2007年、日本シリーズMVPに輝き、お立ち台で涙があふれた中村紀


 カネやない。オレは、命がけで、野球をやりたいんや――。

 浪花節を引っ提げ、裸一貫、新天地・名古屋に乗り込んだ34歳・中村紀洋。男の意地と、その卓越した技術で、どん底からのサクセスストーリーに、2007年日本シリーズMVPという結末を、導いてきた。

「これでは、命をかけて、野球をやれんのですわ」――。

 そこからちょうど1年前のことだ。オリックスとの年俸交渉。左ヒジへの死球、そして手術。06年シーズン終盤を完全に棒に振った。球団側の年俸提示は2億円から、1億2000万円減の8000万円(推定)。野球協約では、本人の同意がなければ下げることができない限度額をはるかに超えた「60パーセント減」の提示に、ノリのプライドは音を立てて崩れていった。

 交渉は決裂、そしてオリックス退団。しかし、中村紀に手を差し伸べる球団は、すぐに現れなかった。孤独のキャンプイン。浪人すら覚悟した、そのときにかかってきた1本の電話。

「どうしても、野球がやりたいのか?」

 声の主は、中日落合博満監督だった。その条件は、テスト生としてのキャンプ参加、合格しても育成選手枠。年俸5億円を手にした男にとって、まさにどん底からのスタートだった。

 しかし、そんなことは関係なかった。もう1回、オレは命をかけて、あのグラウンドでプレーするんや。

「やらせてください」

 即答だった。

野球ができる喜び


「野球がやれなくなっていたかもしれないんですよね。ホンマに、感謝の気持ちしかない。野球に、僕を拾ってくれた中日に、そしてファンに対しても……」

 だからこそ、1本でも多く、ヒットを打ちたい。左足を高く振り上げてのフルスイング。かつての豪快なスタイルは完全に捨てた。疲労からの腰痛で、腰にはコルセット、試合終盤には痛み止めの薬の効き目も薄れ、しびれてくる。そんな中で、下半身に過分な負担をかけず、体全体で、無理なく打つには……。その意識が結実した形が、師・落合博満の打撃フォーム。

「自然体のフォームというか、仁王立ちで打席に立つ感じで、ゆっくりタイミングを取っているんです」

 腰を据え、バットの先を一塁側に軽く傾け、体の軸回転を使いながらの始動は、まさしく神主打法。かつて、落合の打撃フォームだけを特別編集したビデオを、連日研究したほどだ。

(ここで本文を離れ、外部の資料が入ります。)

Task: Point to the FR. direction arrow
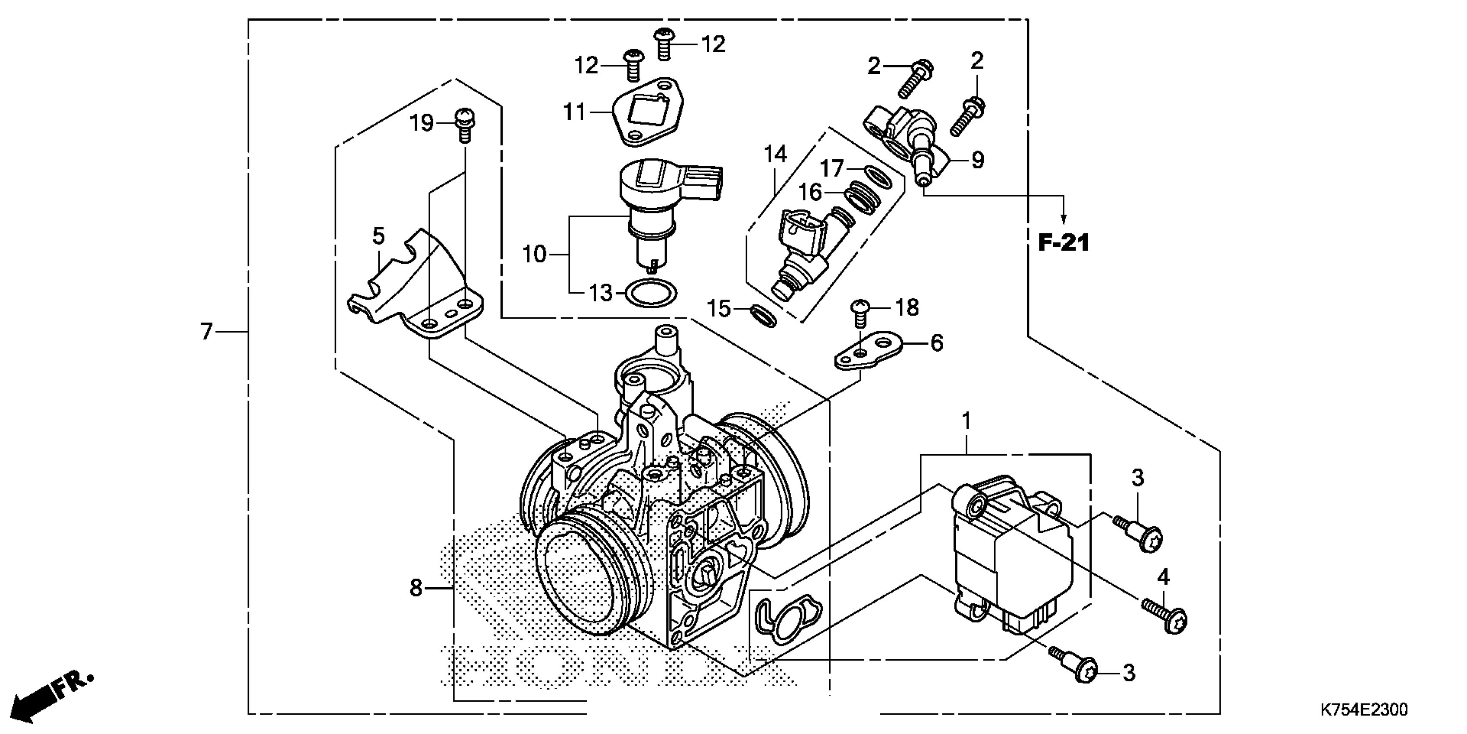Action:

「こうなれば、徹底的にマネしてみよか……とも、思ってるんですわ」

 9月19日のヤクルト戦では同点の9回、右翼席へ流し打っての決勝18号ソロ。同21日の広島戦では、延長11回にナゴヤドームの左翼席へサヨナラ19号2ラン。新たな進化を遂げつつある中、勝負どころの白星を、ノリのバットが運んできた。

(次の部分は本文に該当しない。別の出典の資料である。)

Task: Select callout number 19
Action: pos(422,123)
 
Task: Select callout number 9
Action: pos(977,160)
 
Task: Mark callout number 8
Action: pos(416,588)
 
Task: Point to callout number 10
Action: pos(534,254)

 だが、シーズン終盤、巨人とのマッチレースには惜しくも負け、リーグ連覇の夢は叶わなかった。それでも、ノリの波乱の07年には続きがあった。

 日本シリーズ出場をかけたクライマックスシリーズ(CS)。腰の痛みに耐えながら、ノリはバットを振り続けた。10月14日。阪神とのCS第1ステージの第2試合で先制打を放ち、お立ち台に上がった中村紀はこう言った。

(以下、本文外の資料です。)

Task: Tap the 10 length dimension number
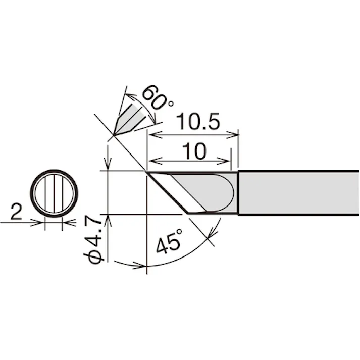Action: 194,151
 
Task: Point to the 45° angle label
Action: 170,241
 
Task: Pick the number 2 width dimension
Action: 16,212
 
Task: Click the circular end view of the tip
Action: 54,193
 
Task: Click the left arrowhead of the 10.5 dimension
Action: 156,135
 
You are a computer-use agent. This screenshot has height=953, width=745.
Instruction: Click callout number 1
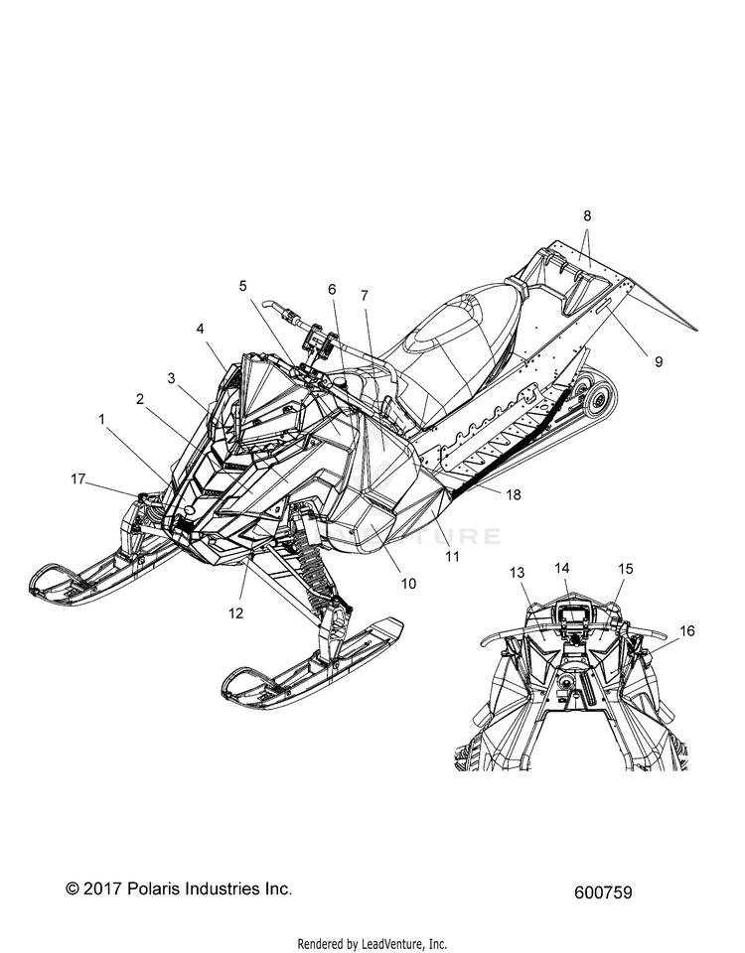[x=102, y=419]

「皆さんに感謝しています。必ず、巨人に勝って、名古屋に戻ってきます。皆さん、一緒に日本シリーズに行きましょう!」

 そして、その言葉どおりとなった。日本ハムと頂点をかけた戦いでも、ノリのバットは止まらなかった。打つたびに彼が口にするのは「意地」「気合」といった精神的なものばかり。ずっと育成選手からスタートした苦労、そして野球ができる喜びが、ノリの体を支えていたのだ。

 近鉄時代は、日本一まであと一歩のところで涙をのんだ。夢を追って渡ったアメリカでもマイナー暮らしが大半。オリックスでもケガに泣かされた。ここ数年、どこか不完全燃焼の日々が続いてきたノリにとって、高い目標を持って、戦える充実感がたまらなかった。

 退団、浪人、テスト、育成選手、支配下登録……そしてCSから日本シリーズへ――。07年、波乱万丈の中村紀洋物語。そのエンディングには、中村紀自身が一番驚いたのかもしれない。